- [Stated exercise]
Reproduce every line of the material from the line holding "Expand the Camera options dropdown arrow" through the end of the material, inclusive, requests included, but shift each coordinate in the answers by -131. Leave the pictures out of your answer.

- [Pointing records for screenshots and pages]
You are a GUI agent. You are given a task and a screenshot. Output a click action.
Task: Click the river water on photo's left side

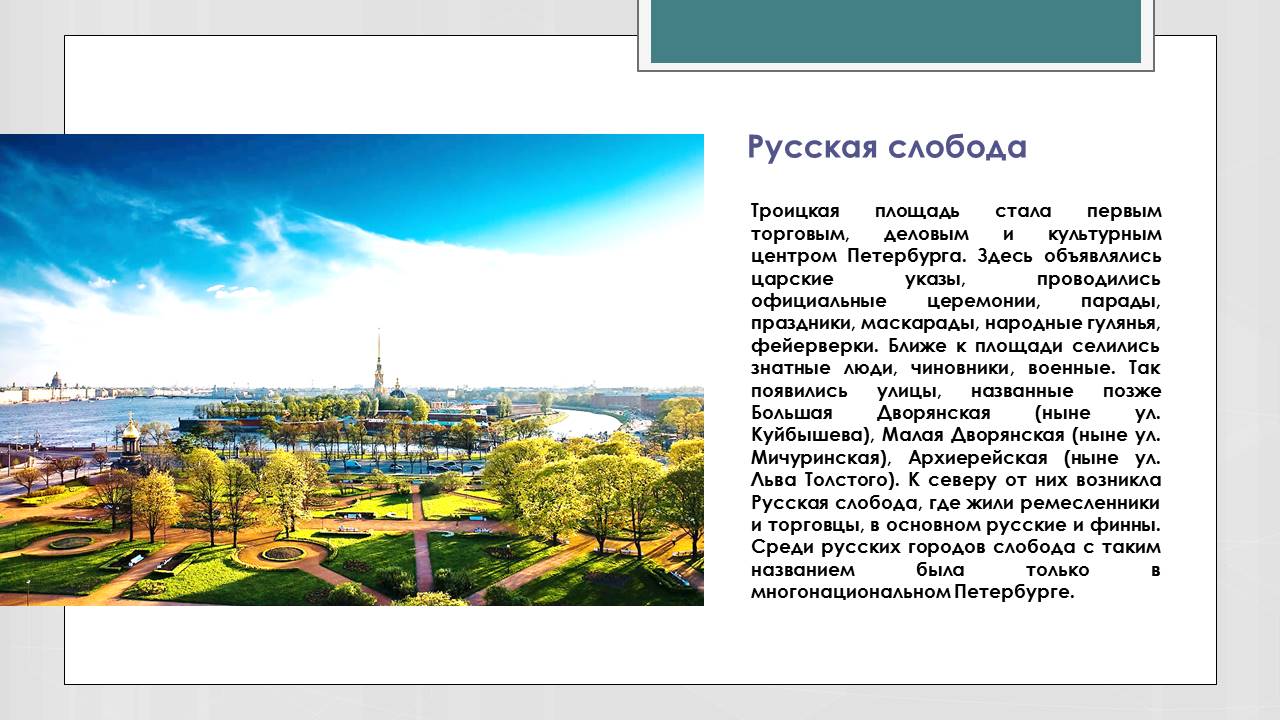click(x=80, y=418)
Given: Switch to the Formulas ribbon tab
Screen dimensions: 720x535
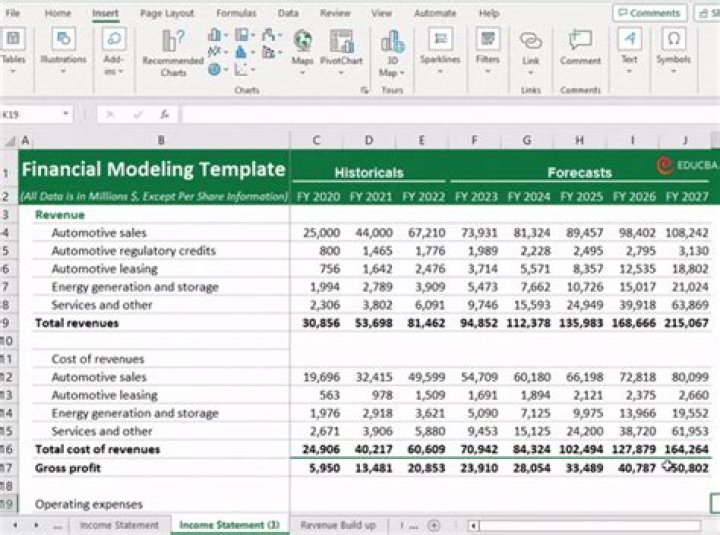Looking at the screenshot, I should point(236,13).
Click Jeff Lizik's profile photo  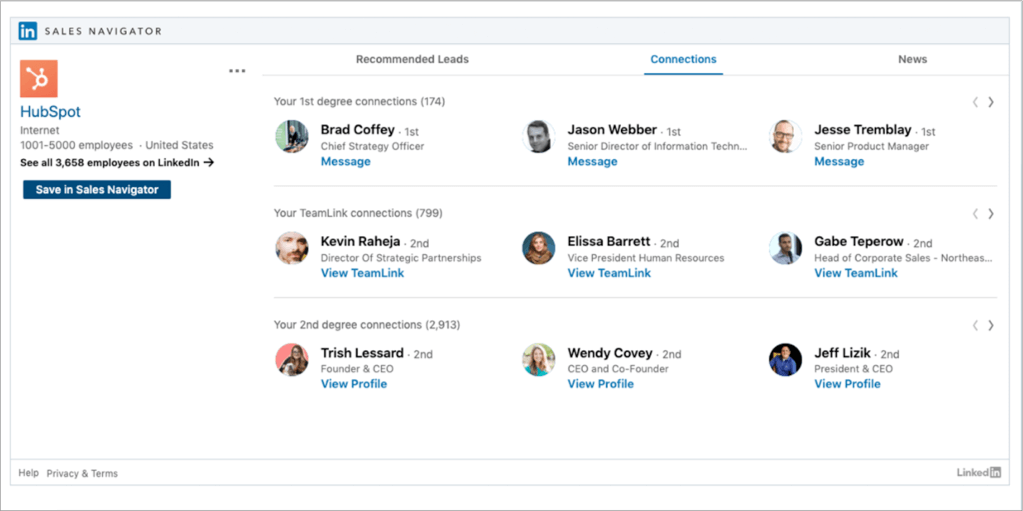click(x=786, y=360)
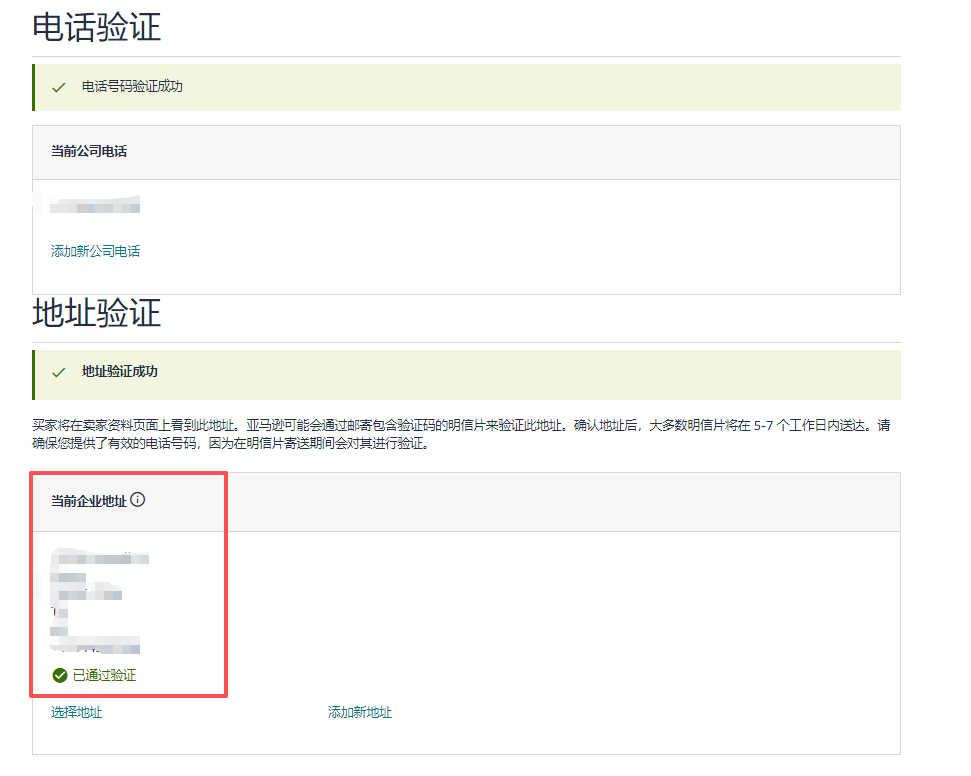Click the checkmark in address success banner

tap(59, 372)
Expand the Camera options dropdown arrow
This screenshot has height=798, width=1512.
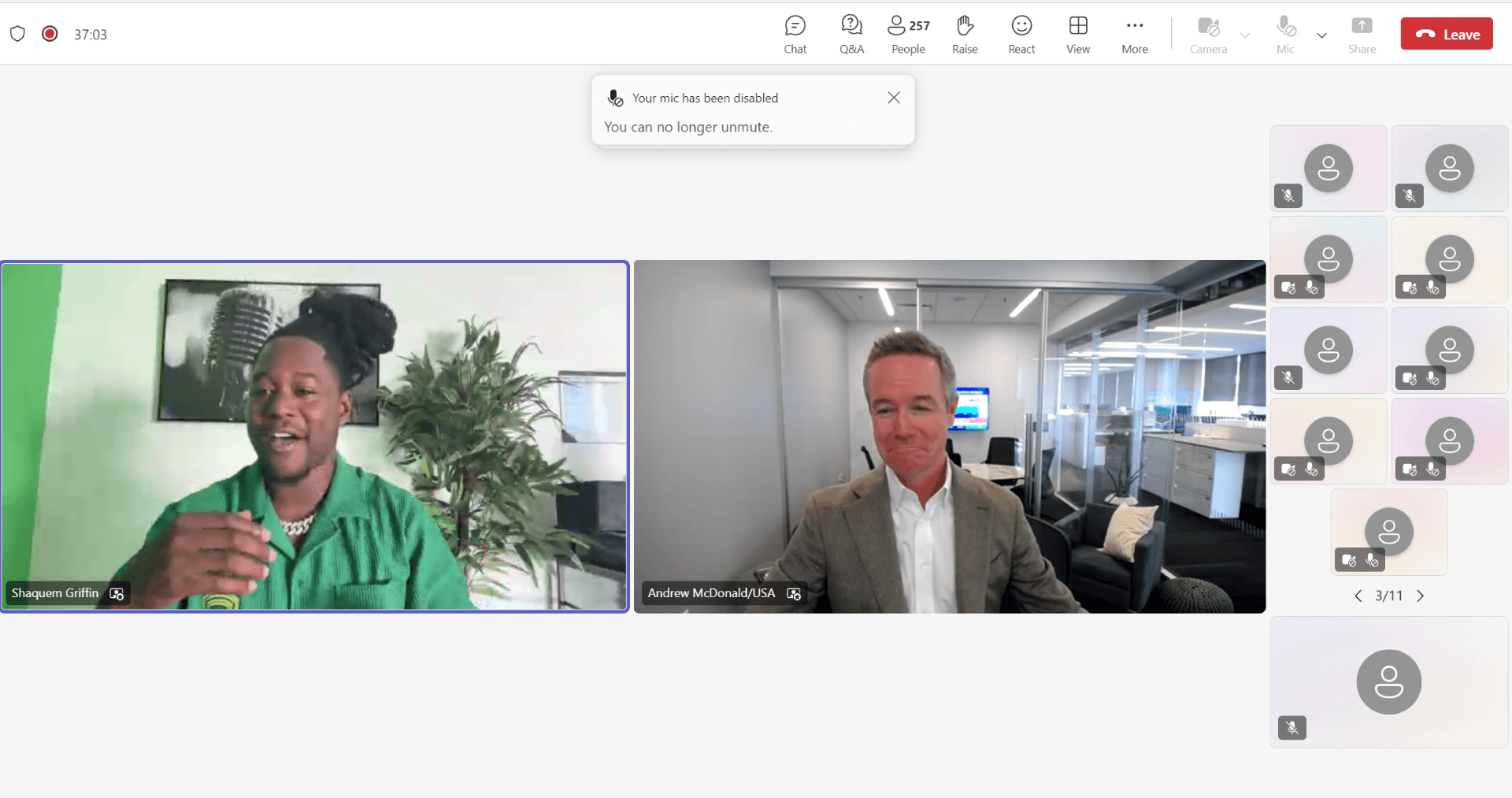(1245, 35)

- [Result]
Expand the Camera options dropdown arrow
This screenshot has height=798, width=1512.
(1114, -96)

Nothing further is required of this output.